Royals

View from New York: The Mets were undone by better team, and their own mistakes

The Monday sports cover of the New York Post minced no words about the Mets’ World Series loss to the Royals in five games.
The Monday sports cover of the New York Post minced no words about the Mets’ World Series loss to the Royals in five games.

In the end, it wasn’t a difficult play. Had Lucas Duda anticipated Eric Hosmer’s mad dash to the plate in the ninth inning, perhaps he would have taken a bit more time and made a good throw to end the game.

Instead he looked startled and rushed the throw, sailing it wide of Travis d’Arnaud as Citi Field crowd ready to celebrate instead gasped in disbelief.

It was a shocking way to lose the Series, and make no mistake, the game may have still been tied but everyone knew the Mets had blown it, especially the way they were hitting.
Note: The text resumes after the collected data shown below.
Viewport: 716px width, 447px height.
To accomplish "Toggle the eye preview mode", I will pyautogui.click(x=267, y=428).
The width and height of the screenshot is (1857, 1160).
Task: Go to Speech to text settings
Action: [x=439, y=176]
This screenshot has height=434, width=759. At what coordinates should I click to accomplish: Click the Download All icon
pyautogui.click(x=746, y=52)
Yet it wasn’t all that surprising because, from start to finish in this World Series, the Mets couldn’t make the simple plays with the gloves when it counted most

And that turned out to be the biggest difference between these teams as the Royals won it in five games. The final on Sunday night was 7-2 as the Royals scored five runs in the 12th inning, and a magical season for the Mets ended very badly, with a frustrated crowd sarcastically cheering when Daniel Murphy recorded the second out of the inning.

Too bad, because the Series was evenly played in many ways. The Mets just weren’t up to the task of playing World Series baseball defensively.
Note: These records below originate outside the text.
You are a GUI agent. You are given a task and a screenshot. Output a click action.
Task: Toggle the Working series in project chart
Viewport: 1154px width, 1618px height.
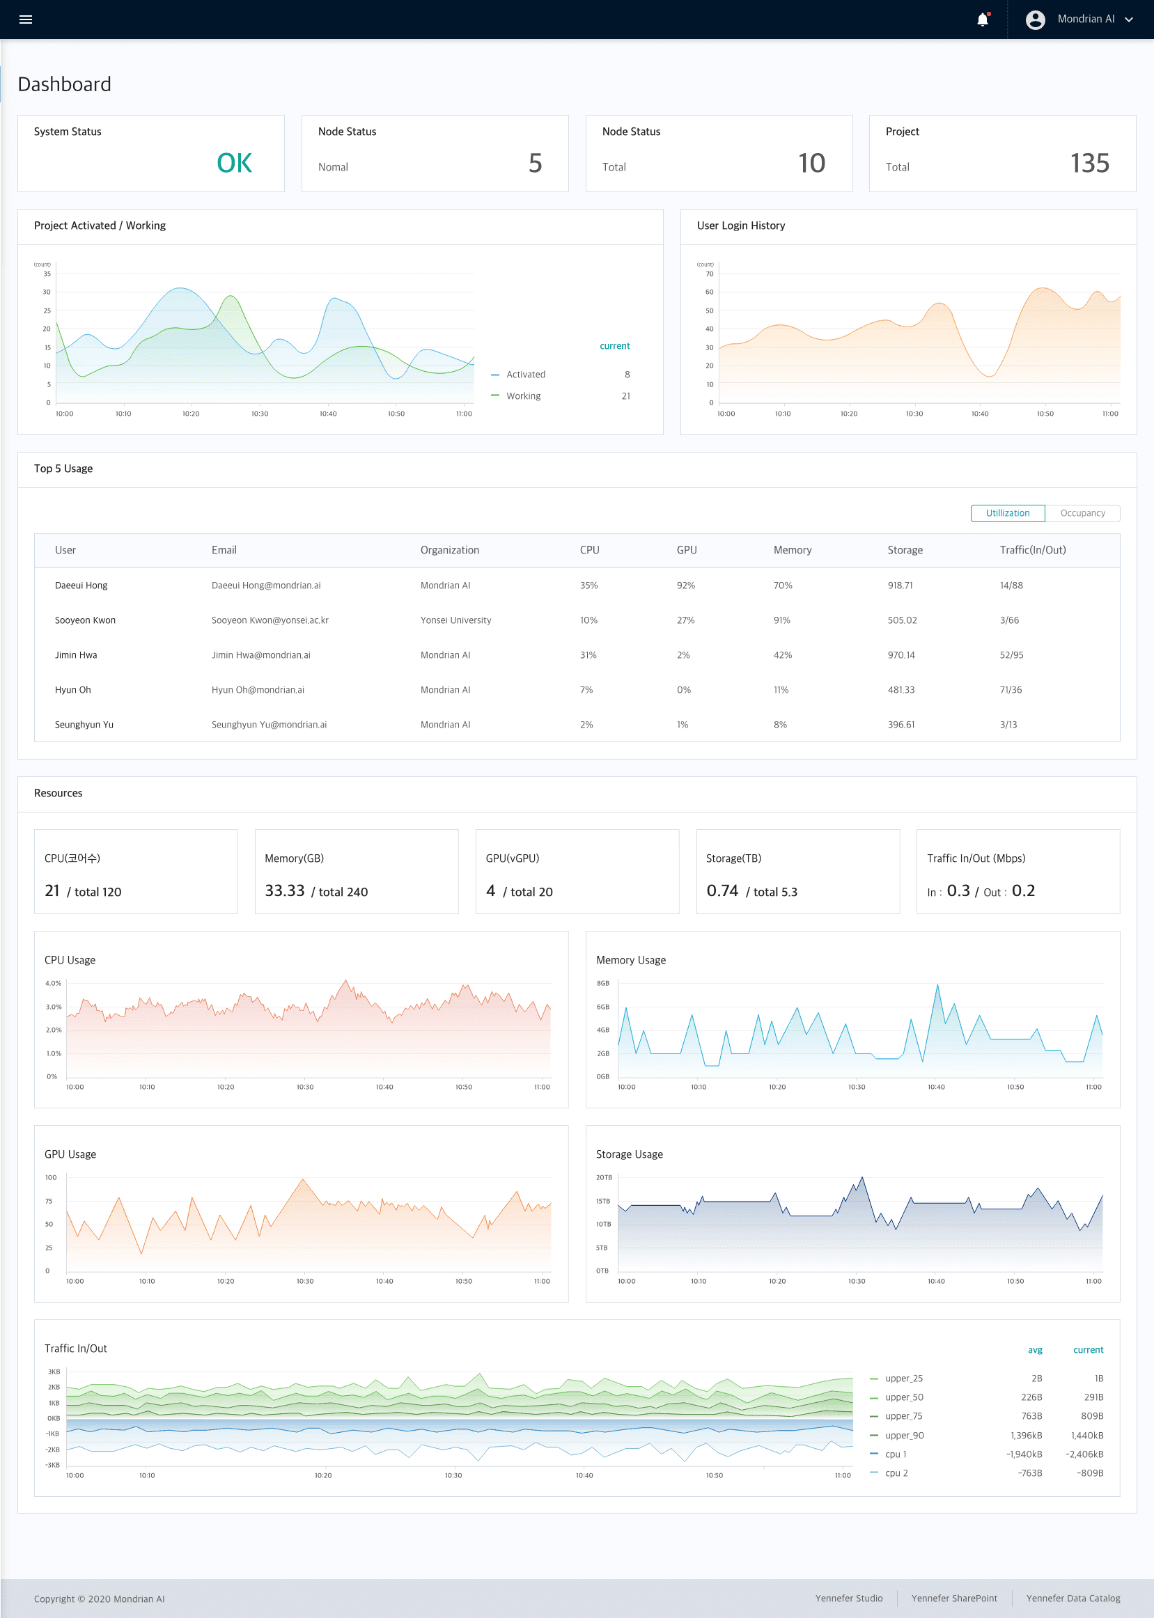(x=496, y=396)
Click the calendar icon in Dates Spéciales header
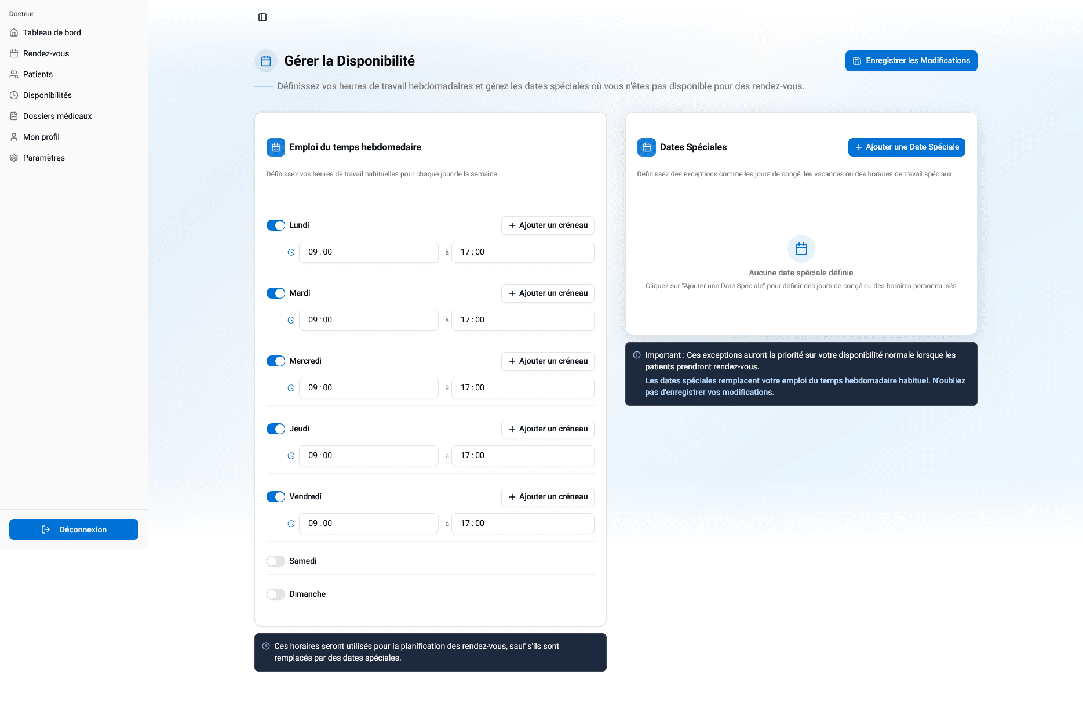The height and width of the screenshot is (704, 1083). pos(646,147)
In three of their four losses, bad defense proved critical, from errors by David Wright and Daniel Murphy in Games 1 and 4 to Duda’s wild throw on Sunday night, which was not ruled an error.

No, in the end, there was no doubt the Royals were better in just about every phase of the game. They outhit and outfielded the Mets, and they out-bullpened them too.

You can make an argument, in fact, that the biggest moment of the Series occurred in Game 1, when Jeurys Familia made the mistake of quick-pitching Eric Gordon rather than trusting his 97 mph sinker, and gave up that game-tying home run that changed everything.

Indeed, when you consider all the mistakes, the Mets have to go away from this Series feeling as if they could have won it. Either that or accepting the fact that they’re a flawed team that had a great run just to get to the World Series.

Yet there they were, with a two-run lead after eight innings on Sunday night, three outs away from a win that would have sent the series back to Kansas City.

At that point, Matt Harvey had delivered a brilliant start to make everyone forget about all the innings-limit controversy late in the season.

In fact, the irony was that his determination to finish off the game himself perhaps ended up costing the Mets the win, as Terry Collins admitted he allowed Harvey to talk him into leaving him for the ninth.

At the time, you couldn’t second-guess Collins. Harvey had breezed through the eighth inning; he’d thrown 104 pitches and he looked as if he had another one in him, especially when he sprinted to the mound to start the inning.

But as it turned out in this World Series, Collins was damned if you do, damned if you don’t when it came to his bullpen.

Familia hasn’t been quite the same lockdown closer that he was in the final weeks of the season, yet he was still by far the best option in a pen that became less and less trustworthy late in the year.

And Collins said that he and his coaching staff had talked all day about getting to just this position, where Harvey could hand the ball off to Familia.

Yet when Harvey told him he wanted to finish, Collins couldn’t say no.

“I went with my heart,” Collins said afterward. “I didn’t go with my gut.”

It was understandable, but when he saw that Harvey didn’t challenge Lorenzo Cain with a fastball on a 3-2 count, walking him instead with an off-speed pitch that was low, that should have told him to make a move.

Instead Harvey stayed in and gave up a double to the wall in left to Hosmer, putting the tying run in scoring positon. At that point Collins went to Familia, and a ground ball to first put Hosmer at third with one out.

Sal Perez then hit ground a ball to David Wright’s left, pulling him far enough away from the line to allow Hosmer to get far off the bag. Still, Wright didn’t expect Hosmer to break for the plate when he threw to first, and apparently Duda didn’t either, judging by the way he reacted, with a rushed throw that never had a chance.

It wasn’t a hard play, and the game should have been over, but that was the story of this World Series.

The Royals, with their contact-hitting and their speed, applied constant pressure that the Mets couldn’t handle.

“At the big-league level you shouldn’t be intimidated by speed,” Collins said. “But they’re very good at doing what they do. The Hosmer play, with a good throw he’s out. Lucas has a great arm, he just didn’t make a good throw.”

One last mistake in a series full of them.